→ **What you should do**
Copy the items word for word, beginning at the line that contains "Where should I" and ending after the line that contains "(x=176, y=361)". Leave out the pictures.

→ **Data provided**

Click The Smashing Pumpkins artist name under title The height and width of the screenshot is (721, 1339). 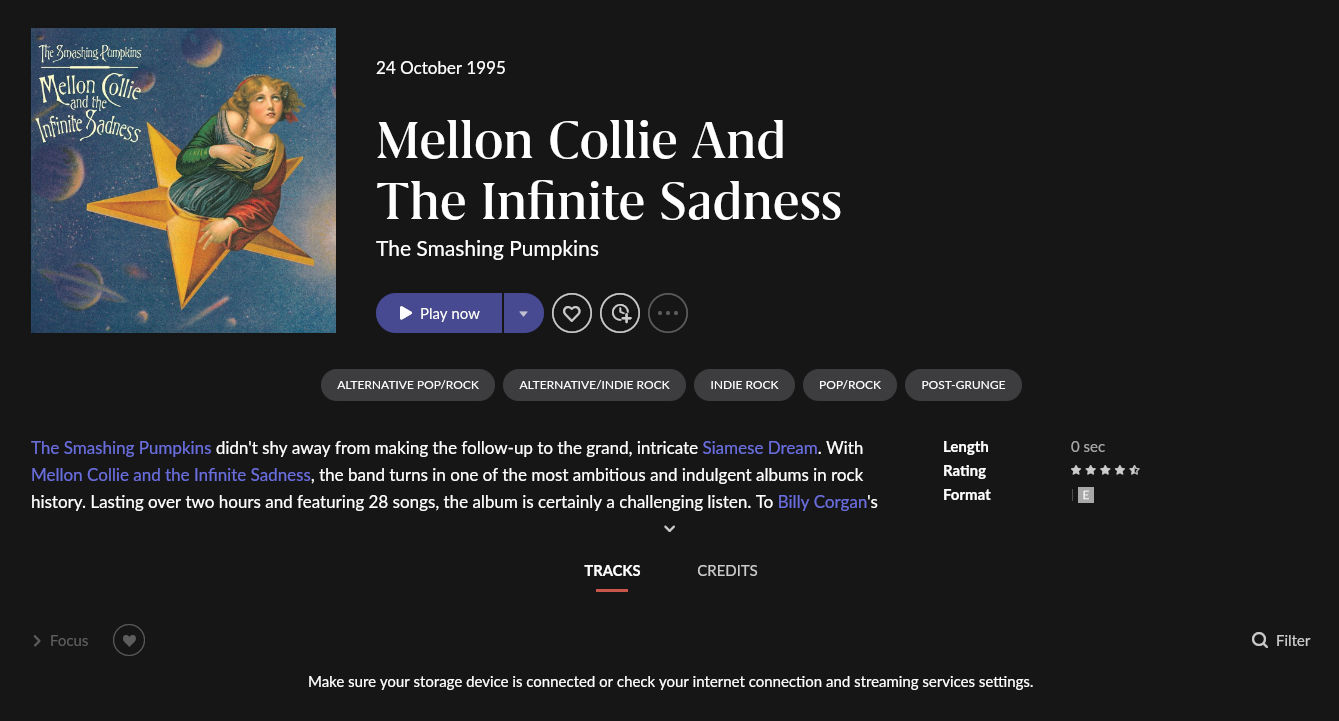click(x=487, y=248)
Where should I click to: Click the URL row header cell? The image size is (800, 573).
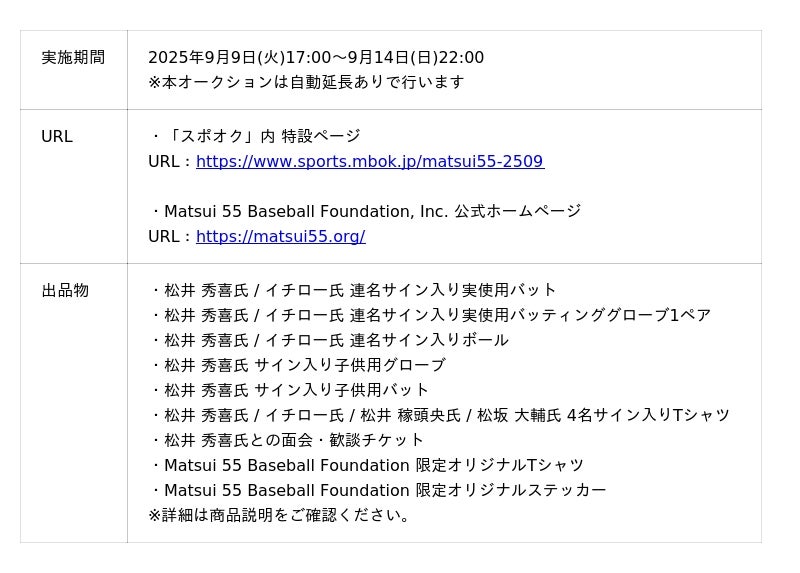point(57,137)
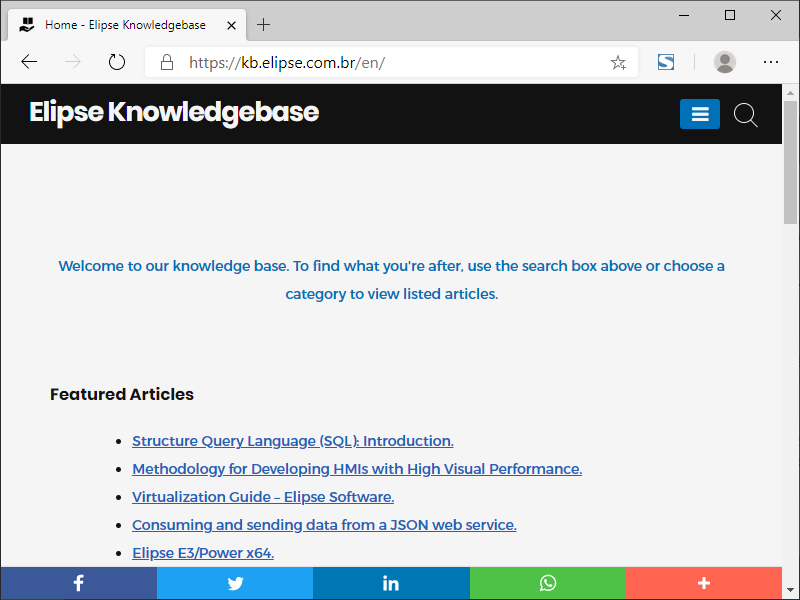Open the user profile avatar icon

(725, 62)
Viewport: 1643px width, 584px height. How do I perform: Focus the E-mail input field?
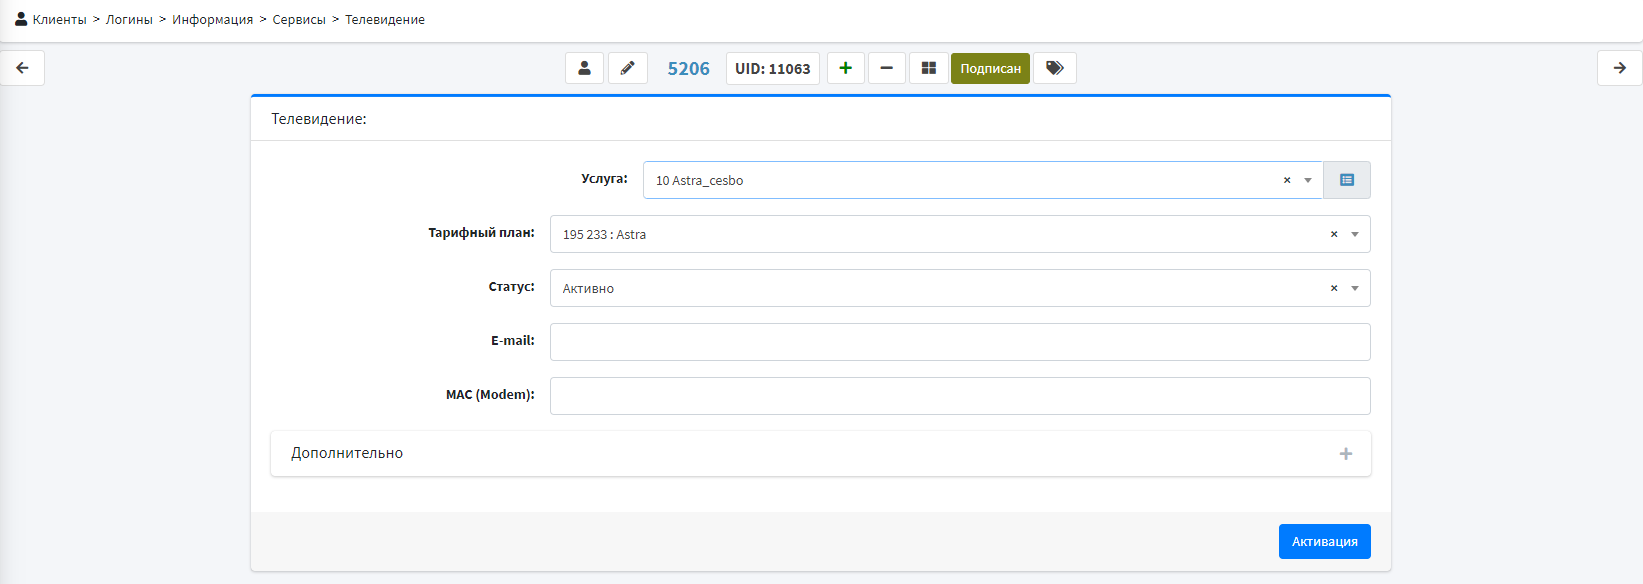coord(959,342)
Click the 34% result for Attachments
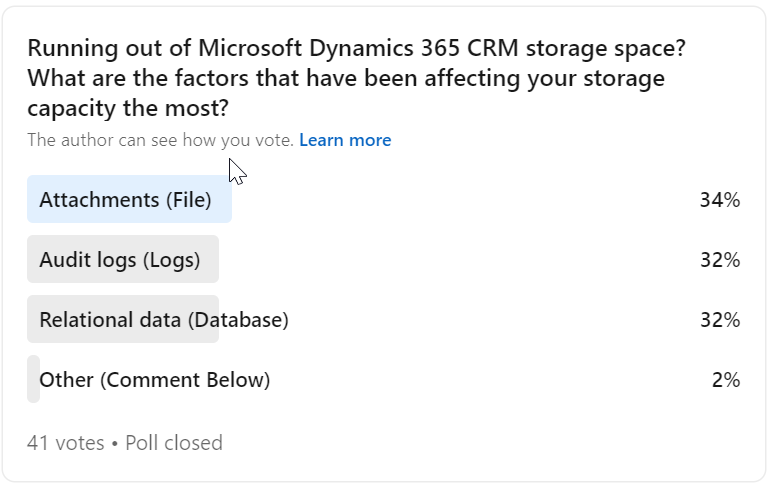The height and width of the screenshot is (490, 774). click(720, 200)
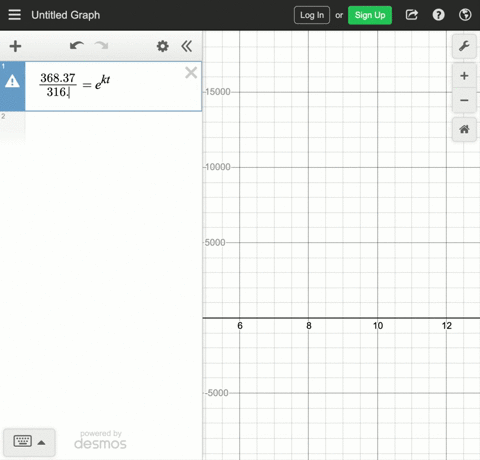Open the help menu

click(x=438, y=15)
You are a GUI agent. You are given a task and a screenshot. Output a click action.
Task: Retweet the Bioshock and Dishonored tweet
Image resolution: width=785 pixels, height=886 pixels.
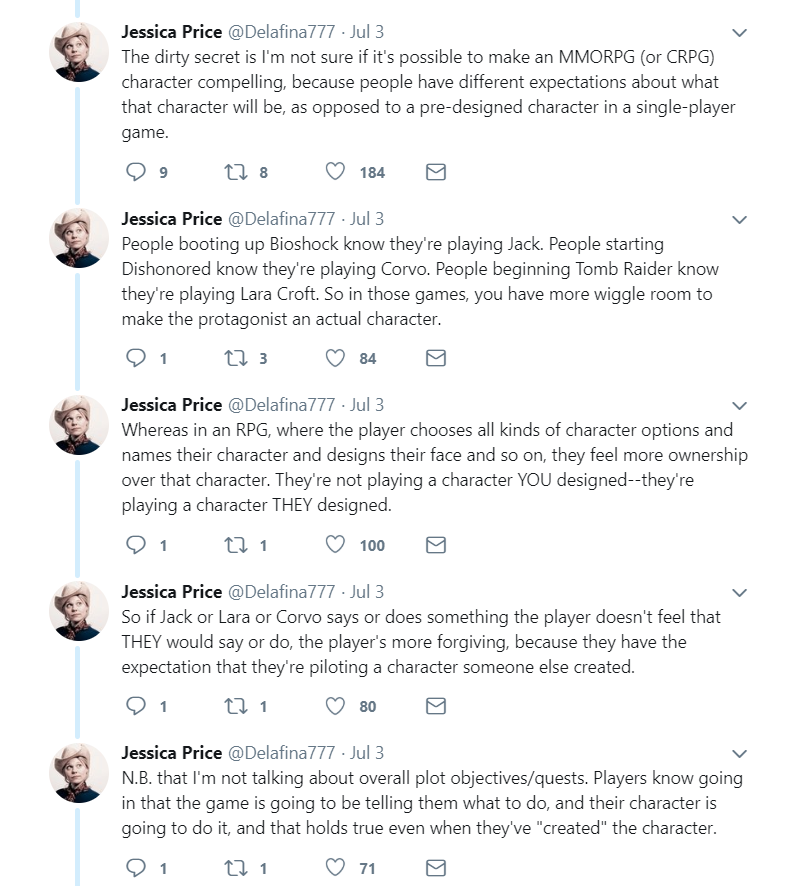coord(236,358)
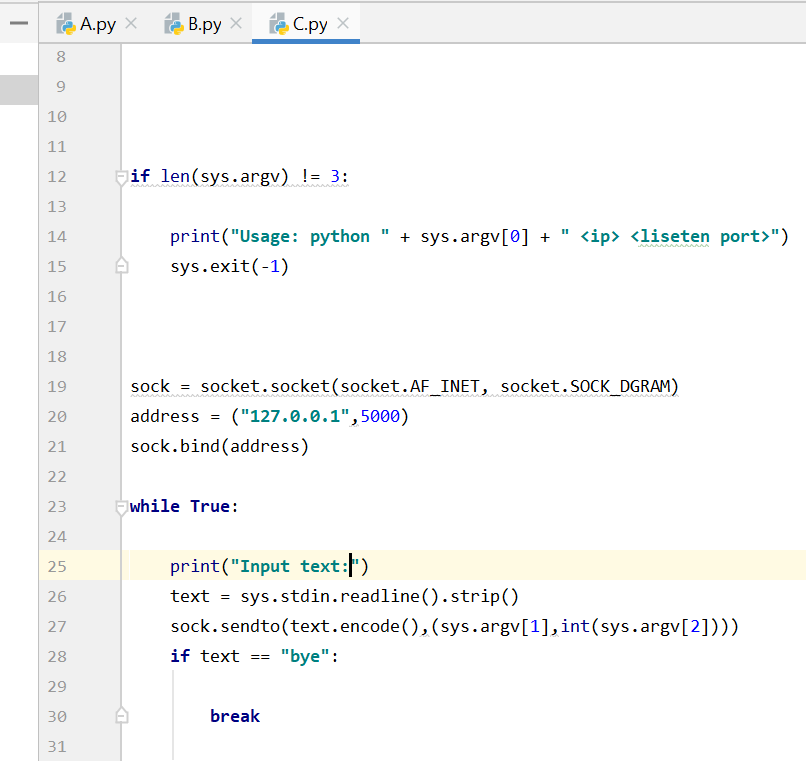Click the fold marker beside line 15
This screenshot has height=761, width=806.
(x=120, y=266)
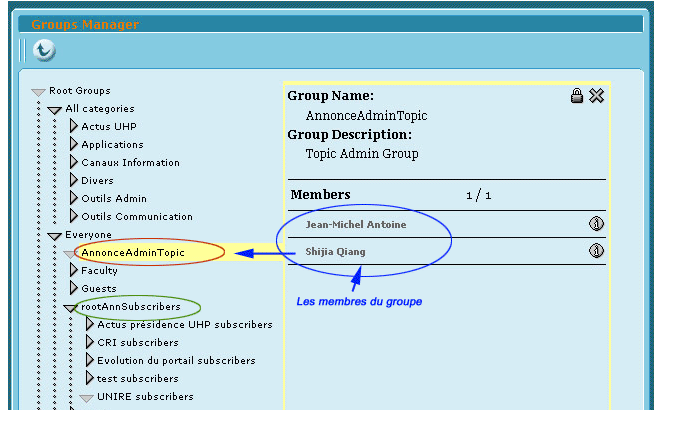Select Evolution du portail subscribers
The height and width of the screenshot is (430, 680).
(x=176, y=361)
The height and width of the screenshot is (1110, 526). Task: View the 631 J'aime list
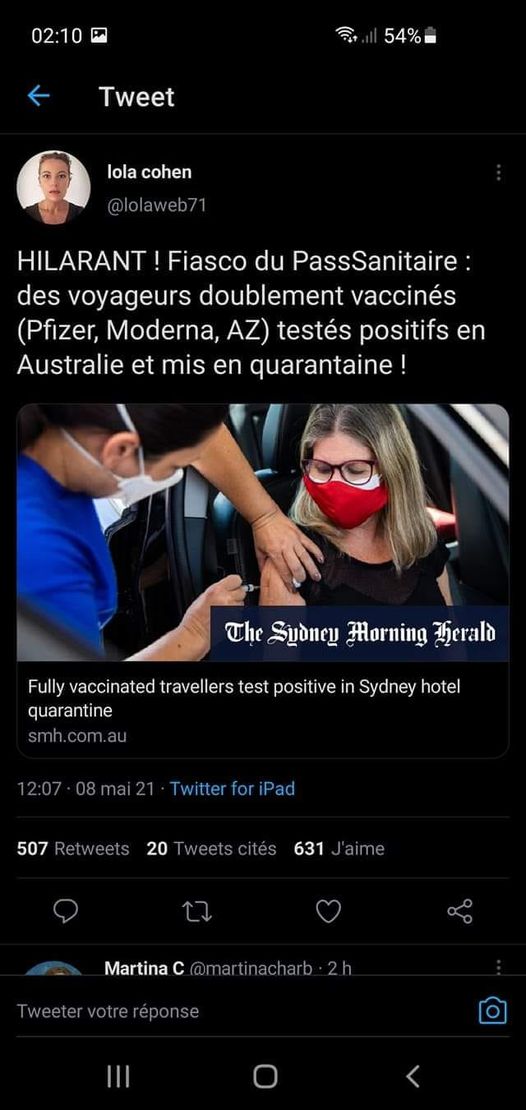339,848
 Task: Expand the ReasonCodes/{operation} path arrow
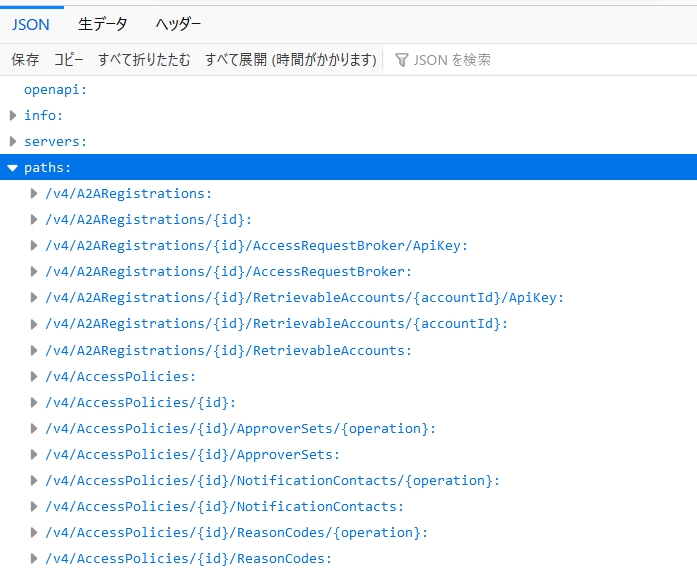coord(34,533)
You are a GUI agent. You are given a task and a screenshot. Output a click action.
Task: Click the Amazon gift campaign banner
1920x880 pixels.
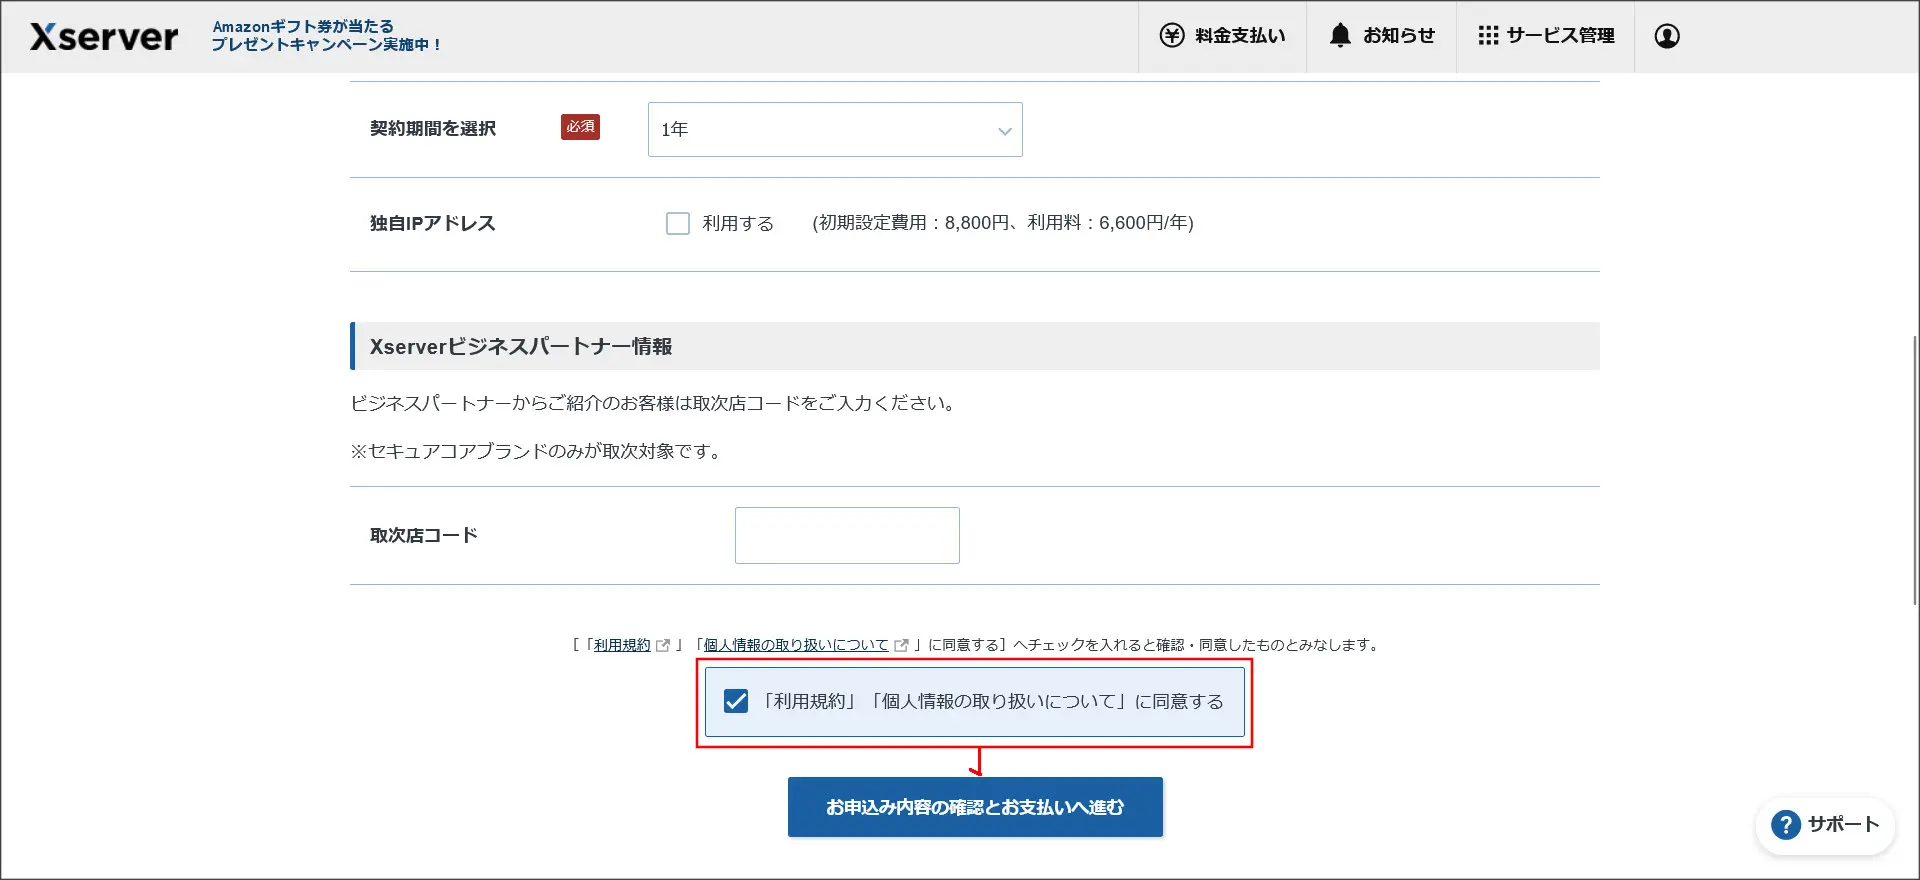(326, 36)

→ **Answer below**
Where should I click to: Click the URL row header cell? The image size is (800, 573).
point(57,137)
Open the user profile avatar icon

(725, 62)
Viewport: 1643px width, 584px height. How do I perform: Focus the E-mail input field?
coord(959,342)
Click the 34% result for Attachments
The height and width of the screenshot is (490, 774). click(720, 200)
Open the help menu

click(x=438, y=15)
You are a GUI agent. You are given a task and a screenshot. Output a click action.
Task: Retweet the Bioshock and Dishonored tweet
Image resolution: width=785 pixels, height=886 pixels.
coord(236,358)
Click the fold marker beside line 15
This screenshot has height=761, width=806.
(x=120, y=266)
Select Evolution du portail subscribers
The height and width of the screenshot is (430, 680).
(x=176, y=361)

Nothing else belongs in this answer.